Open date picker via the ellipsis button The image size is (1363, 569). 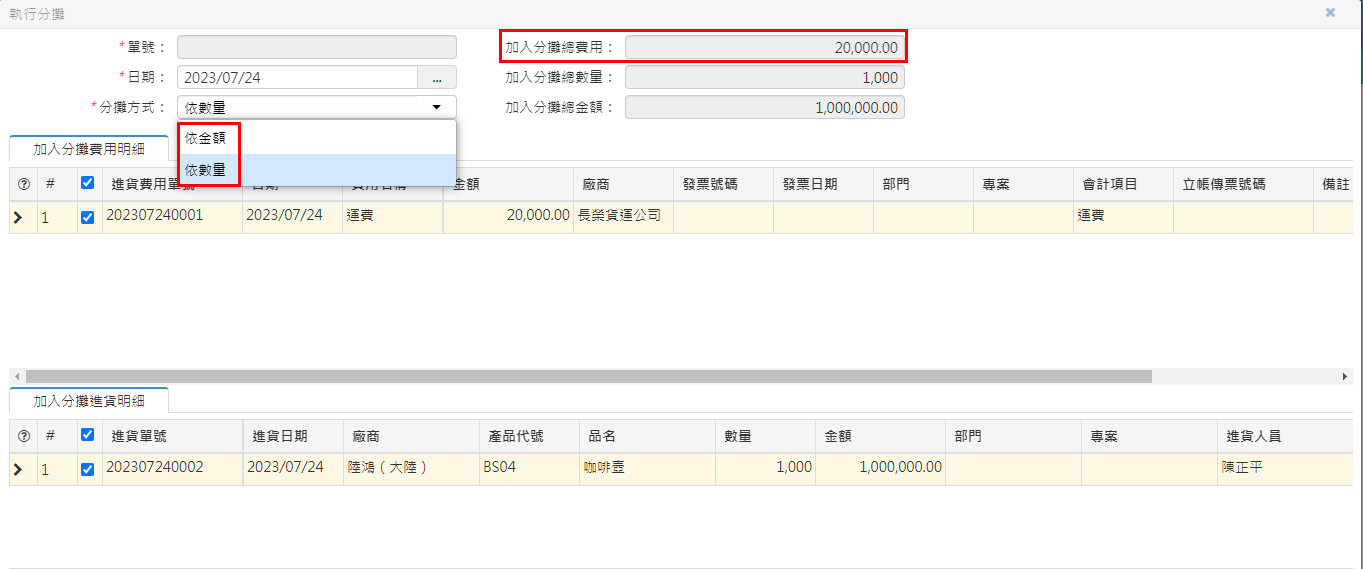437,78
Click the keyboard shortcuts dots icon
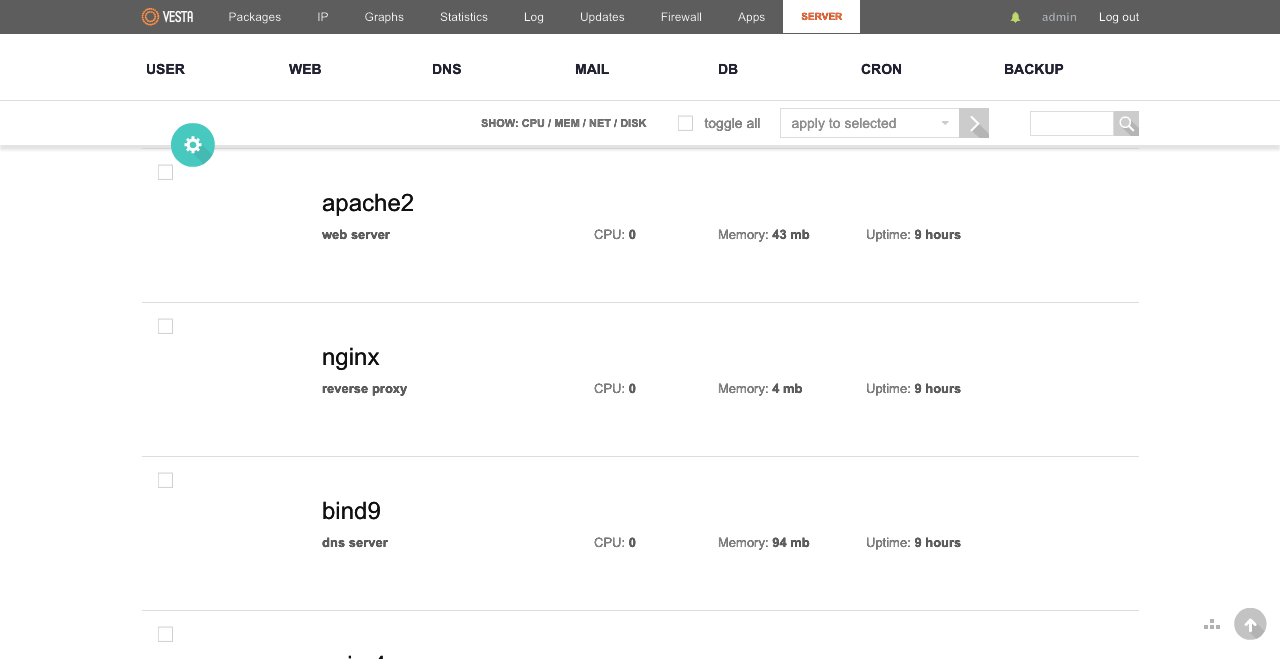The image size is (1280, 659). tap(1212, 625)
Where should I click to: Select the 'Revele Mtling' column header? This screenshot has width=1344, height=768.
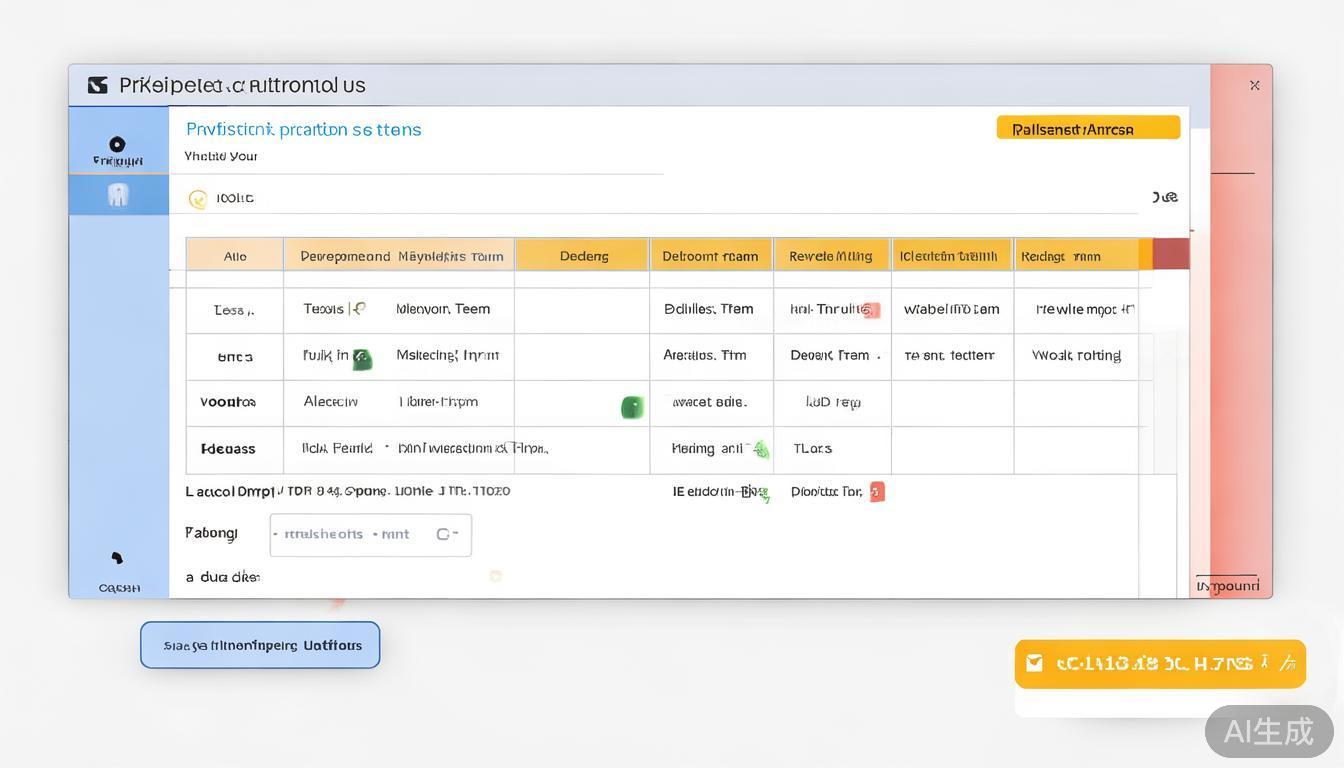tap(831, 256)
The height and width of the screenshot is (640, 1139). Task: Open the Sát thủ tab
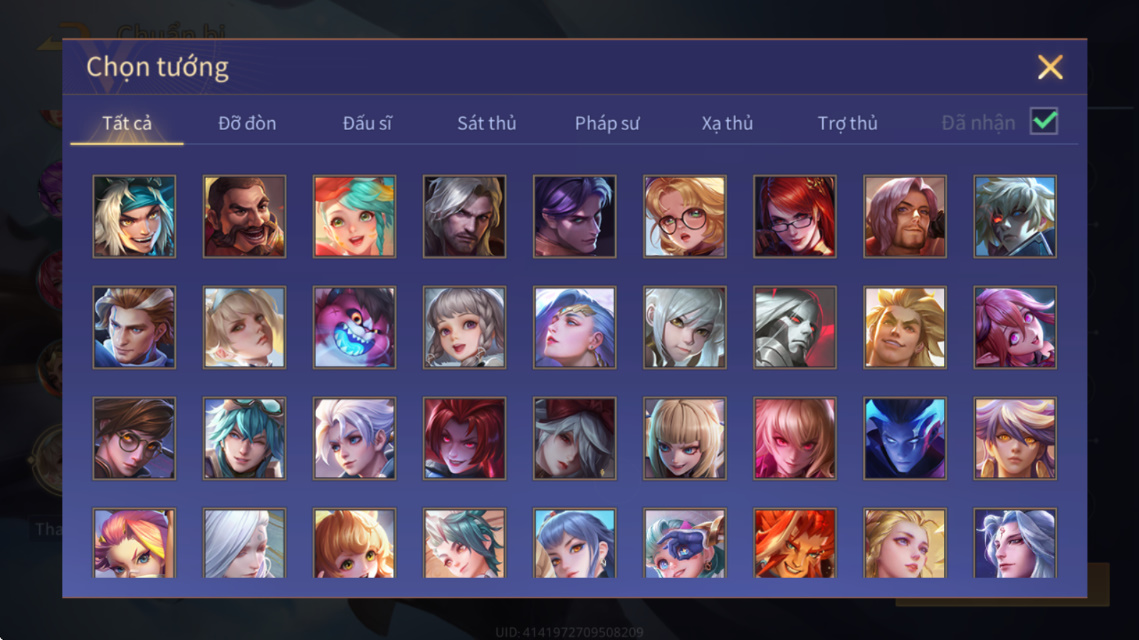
□ □ □ □ □ □ □
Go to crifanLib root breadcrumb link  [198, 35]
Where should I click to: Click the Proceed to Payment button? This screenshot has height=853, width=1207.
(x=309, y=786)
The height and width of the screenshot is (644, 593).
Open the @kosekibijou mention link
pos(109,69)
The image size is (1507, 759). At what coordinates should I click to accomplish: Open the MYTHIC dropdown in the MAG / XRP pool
□ □ □ □ □ □ □
# WHAT YOU WILL DO
Could you give again, unchanged, the entries from the line with "The height and width of the screenshot is (644, 593)." to the line with "The image size is (1507, 759).", including both of those lines?

# OUTPUT BELOW
The height and width of the screenshot is (644, 593).
Open the @kosekibijou mention link
pos(109,69)
The image size is (1507, 759). At what coordinates should I click to accomplish: Open the MYTHIC dropdown in the MAG / XRP pool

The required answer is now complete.